Yes, mass production of web accessibility suits is under way: “A partner of [Pittsburgh-based] Carlson Lynch Sweet Kilpela & Carpenter, which represents plaintiffs in such cases, tells the [Chicago] Tribune that it sent out about 25 demand letters to real estate companies in recent months.” [ABA Journal; Kenneth Harney; our 15+ years of coverage of the slow-motion legal disaster that is web accessibility]


  • The Library of Congress could be given the authority, money, and mandate to create an on-line portal through which disabled users could access any website with maximum quality. This would save a lot of duplicated effort and threats to Internet quality.

    • I really doubt that’s possible. If it was, whatever the portal is supposed to do could be done better by accessibility software. I assume there would also be a problem with HTTPS and a portal trying to modify encrypted content – the solutions that would allow that, that I can think of, would negatively impact security.

      If a picture doesn’t have alt text, there’s no program in the world that can add it automatically. If a video doesn’t have captions, you can *try* to add them automatically, but software isn’t very good at that yet. Given that even humans sometimes have to ask each other to repeat ourselves, I don’t think such software will ever be 100% accurate. There’s no substitute for a human actually making the modifications to the content, in many cases.

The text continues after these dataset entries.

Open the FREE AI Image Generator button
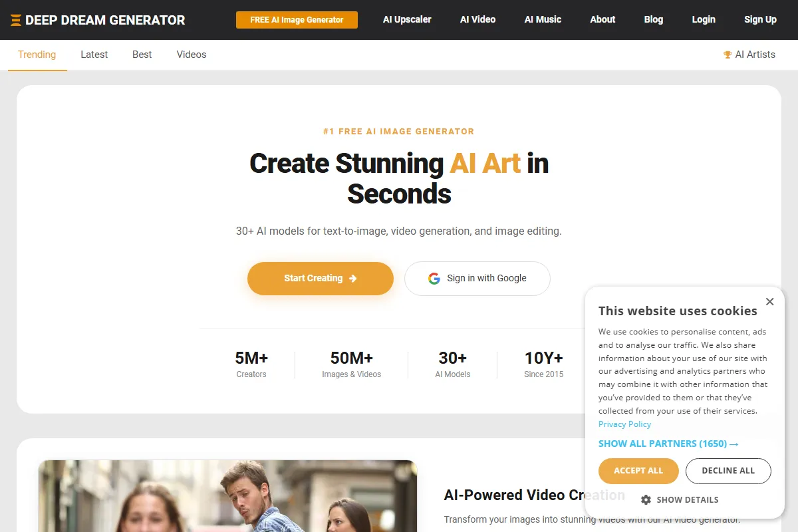This screenshot has width=798, height=532. (x=297, y=20)

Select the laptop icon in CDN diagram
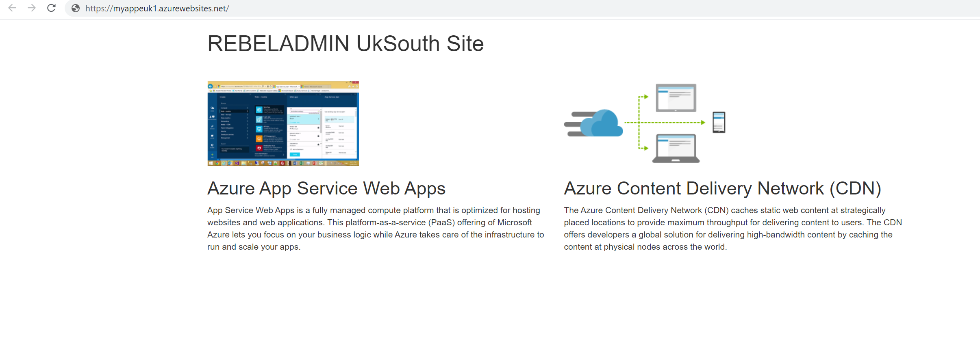click(x=676, y=149)
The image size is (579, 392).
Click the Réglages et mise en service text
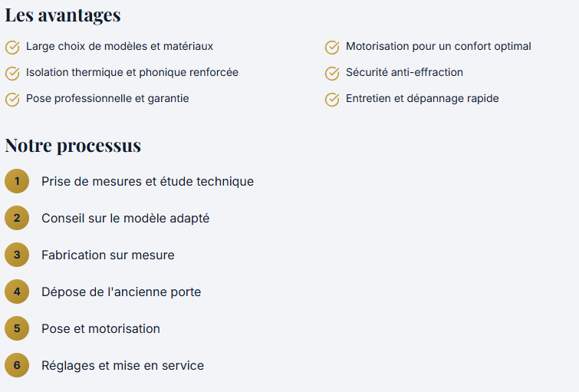pos(123,366)
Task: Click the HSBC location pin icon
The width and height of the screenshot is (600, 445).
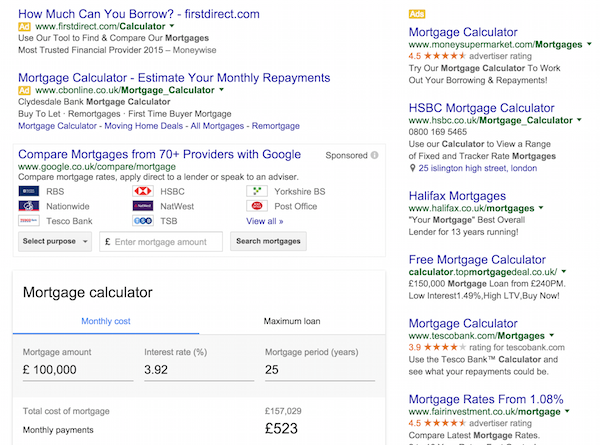Action: (412, 168)

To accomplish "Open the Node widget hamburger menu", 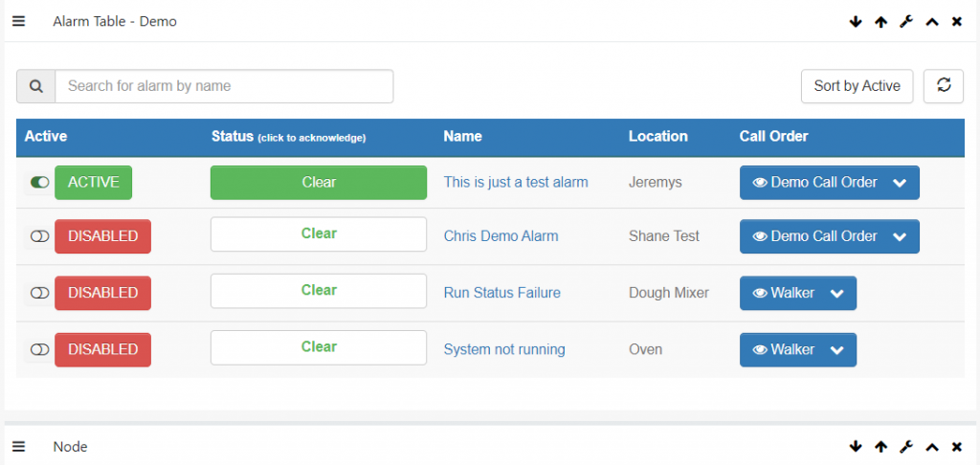I will point(19,446).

  • Is there even a standard for what features a ADA complement website should provide? For things like ramps there are compliance building code that specify things like widths and gradient angles. Where are the similar specifications for a ADA complement website?

    • Last I heard, the government was planning to release those regulations sometime around 2018. Which makes it kind of ridiculous to start suing businesses now.

    • Nope, no legal standard and that’s part of the problem. This area of the law is truly a joke, costing millions in productivity and innovation.

  • Review section 508 which includes web accessibility language but only applies to the fed. Then look at fed web sites and compare with requirements… But quit acting like it’s rocket science… All it takes is text. Oh yeah, and the realization that java is accessible, javascript is not. W3C accessibility guide is a good start. C’mon, how hard do you think Walter works at making his site accessible? And yet, here I am and even commenting.